§ **Task inputs**
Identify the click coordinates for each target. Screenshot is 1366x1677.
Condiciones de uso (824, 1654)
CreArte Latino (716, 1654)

---

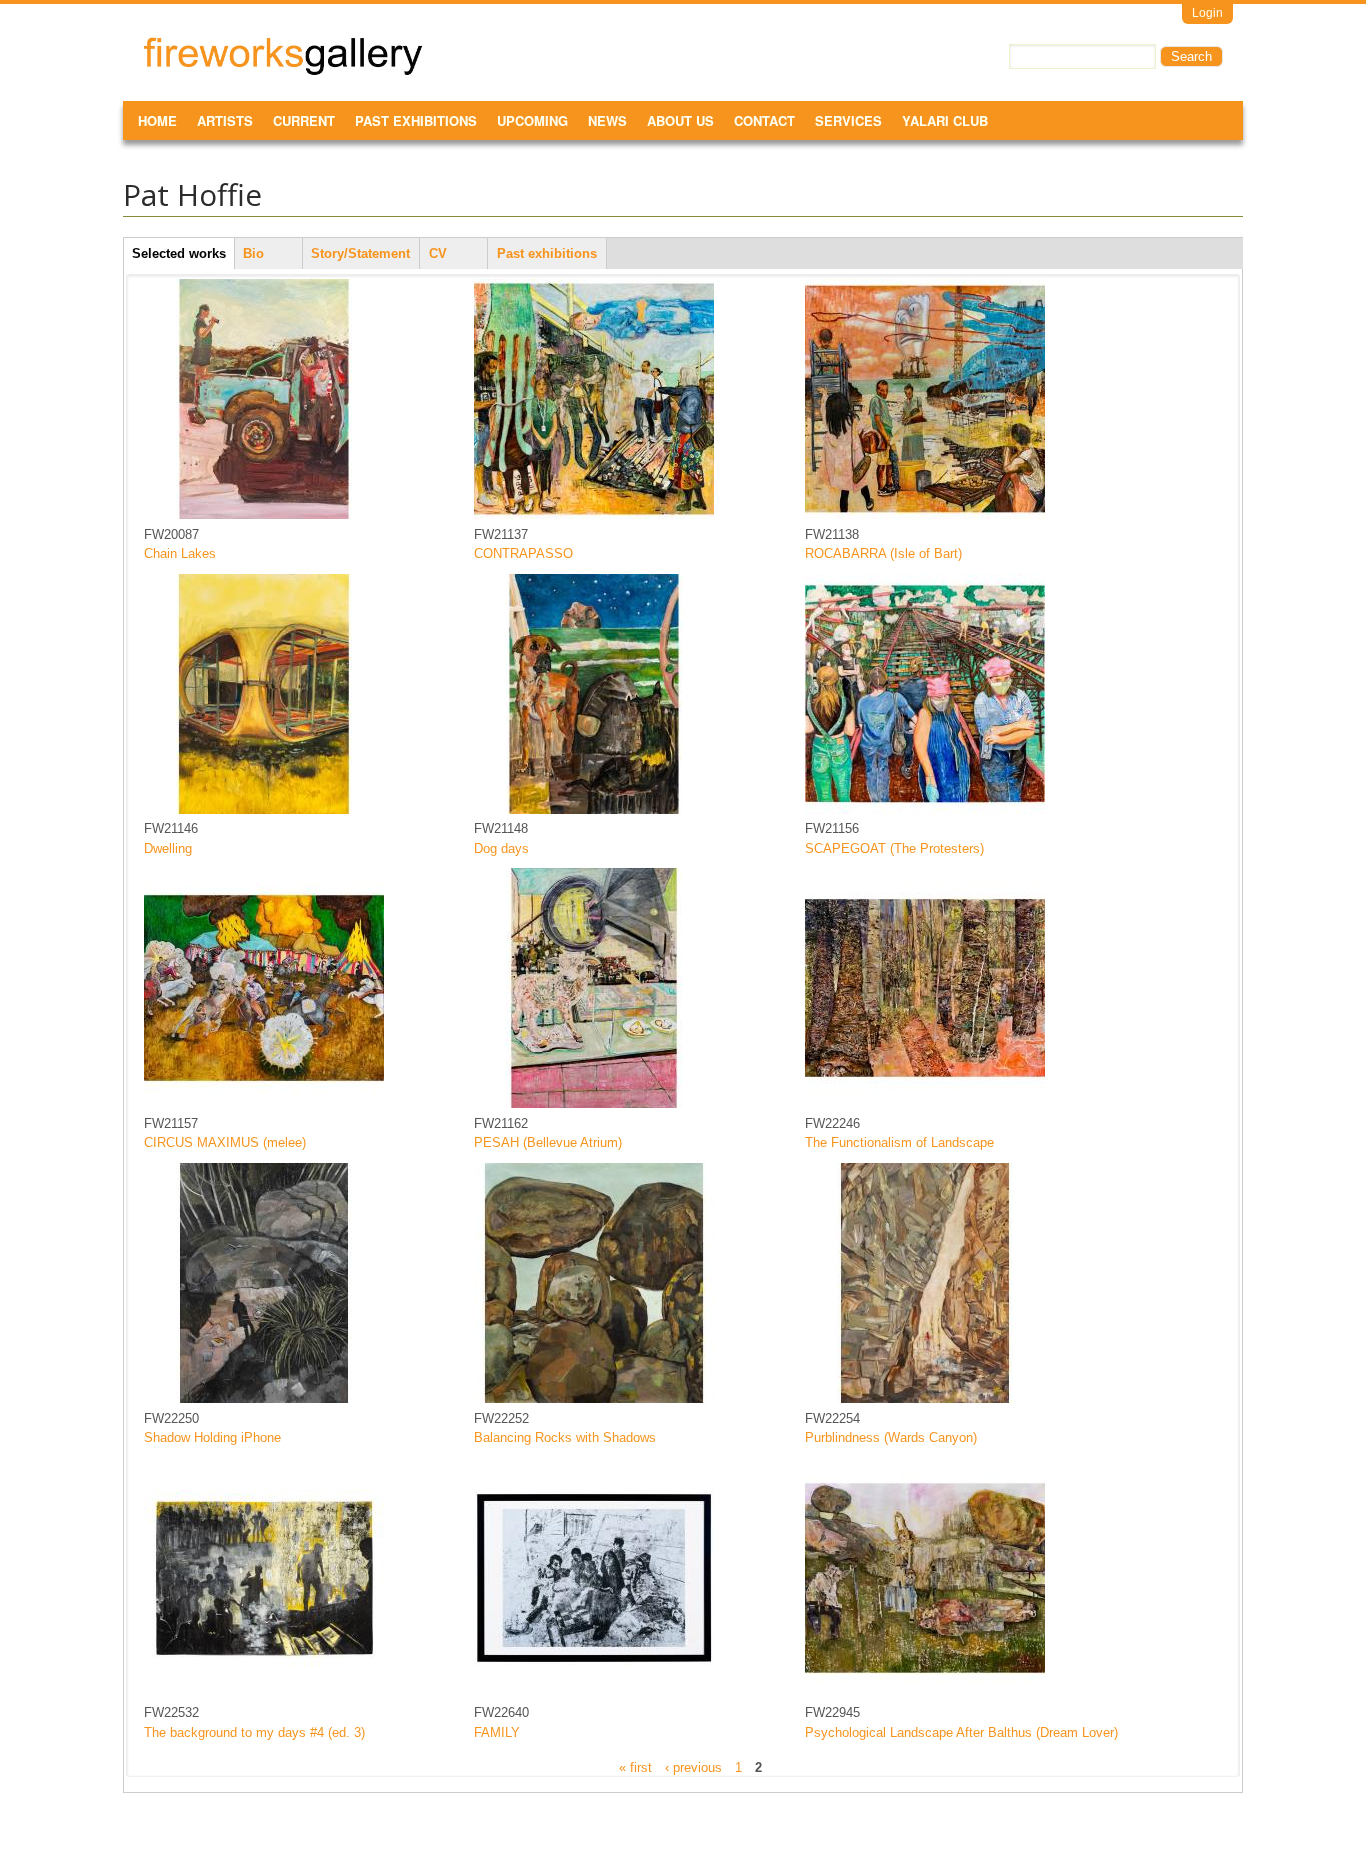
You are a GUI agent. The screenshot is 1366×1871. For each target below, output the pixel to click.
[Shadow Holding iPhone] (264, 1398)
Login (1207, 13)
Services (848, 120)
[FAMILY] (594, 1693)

--

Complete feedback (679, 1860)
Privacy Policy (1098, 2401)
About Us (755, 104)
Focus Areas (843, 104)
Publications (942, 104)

§ **Goal of the exercise**
Among the lines in the data above, find those containing "each" and give only how many there are.

§ **Written solution**
2